# [Set task]
Reproduce the following records line for line, without altering any character.

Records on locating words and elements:
------------------------------------
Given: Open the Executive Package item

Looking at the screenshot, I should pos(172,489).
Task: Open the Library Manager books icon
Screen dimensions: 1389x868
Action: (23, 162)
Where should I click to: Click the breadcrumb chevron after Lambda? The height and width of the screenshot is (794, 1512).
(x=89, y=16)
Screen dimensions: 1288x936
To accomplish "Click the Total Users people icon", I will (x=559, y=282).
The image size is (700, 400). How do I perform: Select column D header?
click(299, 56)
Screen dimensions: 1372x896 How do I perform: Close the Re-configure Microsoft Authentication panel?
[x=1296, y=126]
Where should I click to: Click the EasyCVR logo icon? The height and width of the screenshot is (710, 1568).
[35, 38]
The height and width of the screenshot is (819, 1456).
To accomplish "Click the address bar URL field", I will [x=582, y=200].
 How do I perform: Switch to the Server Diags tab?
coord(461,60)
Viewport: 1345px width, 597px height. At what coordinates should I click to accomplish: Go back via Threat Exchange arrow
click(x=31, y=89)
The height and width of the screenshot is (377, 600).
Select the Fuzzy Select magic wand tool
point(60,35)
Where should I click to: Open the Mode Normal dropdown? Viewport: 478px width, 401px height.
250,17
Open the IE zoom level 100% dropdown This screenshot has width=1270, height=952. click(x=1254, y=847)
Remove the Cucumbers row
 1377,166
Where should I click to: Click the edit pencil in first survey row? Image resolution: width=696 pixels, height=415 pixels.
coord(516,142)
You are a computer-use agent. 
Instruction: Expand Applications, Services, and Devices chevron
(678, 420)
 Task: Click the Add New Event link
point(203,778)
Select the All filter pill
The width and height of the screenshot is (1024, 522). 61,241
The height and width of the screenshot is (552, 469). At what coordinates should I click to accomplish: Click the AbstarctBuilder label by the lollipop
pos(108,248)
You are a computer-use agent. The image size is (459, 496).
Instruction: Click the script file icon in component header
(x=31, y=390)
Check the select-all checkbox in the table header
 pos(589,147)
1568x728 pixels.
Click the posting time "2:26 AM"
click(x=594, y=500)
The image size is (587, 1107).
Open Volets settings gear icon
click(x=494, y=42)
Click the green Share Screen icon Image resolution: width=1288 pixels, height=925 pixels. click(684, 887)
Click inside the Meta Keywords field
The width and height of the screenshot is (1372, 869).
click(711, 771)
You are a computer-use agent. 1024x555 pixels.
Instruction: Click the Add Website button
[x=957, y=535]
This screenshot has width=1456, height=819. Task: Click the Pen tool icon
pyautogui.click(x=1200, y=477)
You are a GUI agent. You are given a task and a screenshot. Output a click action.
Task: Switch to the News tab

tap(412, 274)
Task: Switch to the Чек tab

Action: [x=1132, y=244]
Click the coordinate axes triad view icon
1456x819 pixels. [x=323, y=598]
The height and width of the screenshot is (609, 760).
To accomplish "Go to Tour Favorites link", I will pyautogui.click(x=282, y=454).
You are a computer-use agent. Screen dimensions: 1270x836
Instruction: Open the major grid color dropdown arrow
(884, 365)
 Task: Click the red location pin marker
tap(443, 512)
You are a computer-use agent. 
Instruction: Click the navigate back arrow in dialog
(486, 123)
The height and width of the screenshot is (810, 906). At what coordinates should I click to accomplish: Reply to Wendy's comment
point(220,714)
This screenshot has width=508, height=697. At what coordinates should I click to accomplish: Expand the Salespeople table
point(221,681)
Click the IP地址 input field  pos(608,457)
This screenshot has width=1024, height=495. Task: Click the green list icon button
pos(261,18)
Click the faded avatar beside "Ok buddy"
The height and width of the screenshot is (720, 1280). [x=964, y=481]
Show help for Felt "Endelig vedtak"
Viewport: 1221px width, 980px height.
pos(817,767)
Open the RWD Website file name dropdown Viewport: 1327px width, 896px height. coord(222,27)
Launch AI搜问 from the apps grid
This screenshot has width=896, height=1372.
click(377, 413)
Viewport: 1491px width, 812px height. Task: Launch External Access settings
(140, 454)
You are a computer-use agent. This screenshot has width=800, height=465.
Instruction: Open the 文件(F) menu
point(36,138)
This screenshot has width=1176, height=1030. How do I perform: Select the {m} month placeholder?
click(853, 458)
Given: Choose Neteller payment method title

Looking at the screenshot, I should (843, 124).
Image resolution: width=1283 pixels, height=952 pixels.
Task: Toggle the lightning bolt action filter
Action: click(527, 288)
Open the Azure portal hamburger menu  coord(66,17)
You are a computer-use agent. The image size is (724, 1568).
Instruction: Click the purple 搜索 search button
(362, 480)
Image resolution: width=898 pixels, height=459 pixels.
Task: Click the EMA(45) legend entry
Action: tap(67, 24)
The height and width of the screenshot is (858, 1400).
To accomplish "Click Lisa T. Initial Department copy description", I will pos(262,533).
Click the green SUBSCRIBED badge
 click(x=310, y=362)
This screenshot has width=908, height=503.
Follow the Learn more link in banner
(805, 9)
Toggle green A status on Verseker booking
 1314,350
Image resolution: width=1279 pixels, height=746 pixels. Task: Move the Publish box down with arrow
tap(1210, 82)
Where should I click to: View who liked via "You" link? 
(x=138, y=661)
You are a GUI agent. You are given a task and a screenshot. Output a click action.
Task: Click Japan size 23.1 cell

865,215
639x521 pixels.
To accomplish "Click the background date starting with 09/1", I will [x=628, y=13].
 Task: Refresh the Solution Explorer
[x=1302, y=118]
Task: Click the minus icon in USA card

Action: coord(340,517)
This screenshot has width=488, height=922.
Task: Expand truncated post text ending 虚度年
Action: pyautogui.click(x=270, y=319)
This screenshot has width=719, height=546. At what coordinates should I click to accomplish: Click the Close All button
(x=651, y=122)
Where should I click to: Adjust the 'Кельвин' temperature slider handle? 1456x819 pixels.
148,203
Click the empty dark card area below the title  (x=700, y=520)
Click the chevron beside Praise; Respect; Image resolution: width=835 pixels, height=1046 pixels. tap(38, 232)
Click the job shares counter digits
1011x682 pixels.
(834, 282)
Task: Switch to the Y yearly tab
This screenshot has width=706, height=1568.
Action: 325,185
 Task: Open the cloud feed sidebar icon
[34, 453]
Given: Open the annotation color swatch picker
------------------------------------
# [Problem solution]
Given: Open the Executive Package item

Looking at the screenshot, I should pos(172,489).
Task: Open the Library Manager books icon
Screen dimensions: 1389x868
Action: (23, 162)
Where should I click to: Click the breadcrumb chevron after Lambda? The height and width of the screenshot is (794, 1512).
(x=89, y=16)
Screen dimensions: 1288x936
To accomplish "Click the Total Users people icon", I will (x=559, y=282).
The image size is (700, 400). How do I perform: Select column D header?
click(299, 56)
Screen dimensions: 1372x896 How do I perform: Close the Re-configure Microsoft Authentication panel?
[x=1296, y=126]
Where should I click to: Click the EasyCVR logo icon? The height and width of the screenshot is (710, 1568).
[35, 38]
The height and width of the screenshot is (819, 1456).
To accomplish "Click the address bar URL field", I will [x=582, y=200].
 How do I perform: Switch to the Server Diags tab?
coord(461,60)
Viewport: 1345px width, 597px height. At what coordinates should I click to accomplish: Go back via Threat Exchange arrow
click(x=31, y=89)
The height and width of the screenshot is (377, 600).
Select the Fuzzy Select magic wand tool
point(60,35)
Where should I click to: Open the Mode Normal dropdown? Viewport: 478px width, 401px height.
250,17
Open the IE zoom level 100% dropdown This screenshot has width=1270, height=952. click(x=1254, y=847)
Remove the Cucumbers row
 1377,166
Where should I click to: Click the edit pencil in first survey row? Image resolution: width=696 pixels, height=415 pixels.
coord(516,142)
You are a computer-use agent. 
Instruction: Expand Applications, Services, and Devices chevron
(678, 420)
 Task: Click the Add New Event link
point(203,778)
Select the All filter pill
The width and height of the screenshot is (1024, 522). 61,241
The height and width of the screenshot is (552, 469). At what coordinates should I click to accomplish: Click the AbstarctBuilder label by the lollipop
pos(108,248)
You are a computer-use agent. The image size is (459, 496).
Instruction: Click the script file icon in component header
(x=31, y=390)
Check the select-all checkbox in the table header
 pos(589,147)
1568x728 pixels.
Click the posting time "2:26 AM"
click(x=594, y=500)
The image size is (587, 1107).
Open Volets settings gear icon
click(x=494, y=42)
Click the green Share Screen icon Image resolution: width=1288 pixels, height=925 pixels. click(684, 887)
Click inside the Meta Keywords field
The width and height of the screenshot is (1372, 869).
click(711, 771)
You are a computer-use agent. 1024x555 pixels.
Instruction: Click the Add Website button
[x=957, y=535]
This screenshot has width=1456, height=819. Task: Click the Pen tool icon
pyautogui.click(x=1200, y=477)
You are a GUI agent. You are given a task and a screenshot. Output a click action.
Task: Switch to the News tab

tap(412, 274)
Task: Switch to the Чек tab

Action: [x=1132, y=244]
Click the coordinate axes triad view icon
1456x819 pixels. [x=323, y=598]
The height and width of the screenshot is (609, 760).
To accomplish "Go to Tour Favorites link", I will pyautogui.click(x=282, y=454).
You are a computer-use agent. Screen dimensions: 1270x836
Instruction: Open the major grid color dropdown arrow
(884, 365)
 Task: Click the red location pin marker
tap(443, 512)
You are a computer-use agent. 
Instruction: Click the navigate back arrow in dialog
(486, 123)
The height and width of the screenshot is (810, 906). At what coordinates should I click to accomplish: Reply to Wendy's comment
point(220,714)
This screenshot has width=508, height=697. At what coordinates should I click to accomplish: Expand the Salespeople table
point(221,681)
Click the IP地址 input field  pos(608,457)
This screenshot has width=1024, height=495. Task: Click the green list icon button
pos(261,18)
Click the faded avatar beside "Ok buddy"
The height and width of the screenshot is (720, 1280). [x=964, y=481]
Show help for Felt "Endelig vedtak"
Viewport: 1221px width, 980px height.
pos(817,767)
Open the RWD Website file name dropdown Viewport: 1327px width, 896px height. coord(222,27)
Launch AI搜问 from the apps grid
This screenshot has width=896, height=1372.
click(377, 413)
Viewport: 1491px width, 812px height. Task: Launch External Access settings
(140, 454)
You are a computer-use agent. This screenshot has width=800, height=465.
Instruction: Open the 文件(F) menu
point(36,138)
This screenshot has width=1176, height=1030. How do I perform: Select the {m} month placeholder?
click(853, 458)
Given: Choose Neteller payment method title

Looking at the screenshot, I should (843, 124).
Image resolution: width=1283 pixels, height=952 pixels.
Task: Toggle the lightning bolt action filter
Action: click(527, 288)
Open the Azure portal hamburger menu  coord(66,17)
You are a computer-use agent. The image size is (724, 1568).
Instruction: Click the purple 搜索 search button
(362, 480)
Image resolution: width=898 pixels, height=459 pixels.
Task: Click the EMA(45) legend entry
Action: tap(67, 24)
The height and width of the screenshot is (858, 1400).
To accomplish "Click Lisa T. Initial Department copy description", I will pos(262,533).
Click the green SUBSCRIBED badge
 click(x=310, y=362)
This screenshot has width=908, height=503.
Follow the Learn more link in banner
(805, 9)
Toggle green A status on Verseker booking
 1314,350
Image resolution: width=1279 pixels, height=746 pixels. Task: Move the Publish box down with arrow
tap(1210, 82)
Where should I click to: View who liked via "You" link? 
(x=138, y=661)
You are a GUI agent. You are given a task and a screenshot. Output a click action.
Task: Click Japan size 23.1 cell

865,215
639x521 pixels.
To accomplish "Click the background date starting with 09/1", I will [x=628, y=13].
 Task: Refresh the Solution Explorer
[x=1302, y=118]
Task: Click the minus icon in USA card

Action: coord(340,517)
This screenshot has width=488, height=922.
Task: Expand truncated post text ending 虚度年
Action: pyautogui.click(x=270, y=319)
This screenshot has width=719, height=546. At what coordinates should I click to accomplish: Click the Close All button
(x=651, y=122)
Where should I click to: Adjust the 'Кельвин' temperature slider handle? 1456x819 pixels.
148,203
Click the empty dark card area below the title  (x=700, y=520)
Click the chevron beside Praise; Respect; Image resolution: width=835 pixels, height=1046 pixels. tap(38, 232)
Click the job shares counter digits
1011x682 pixels.
(834, 282)
Task: Switch to the Y yearly tab
This screenshot has width=706, height=1568.
Action: 325,185
 Task: Open the cloud feed sidebar icon
[34, 453]
Given: Open the annotation color swatch picker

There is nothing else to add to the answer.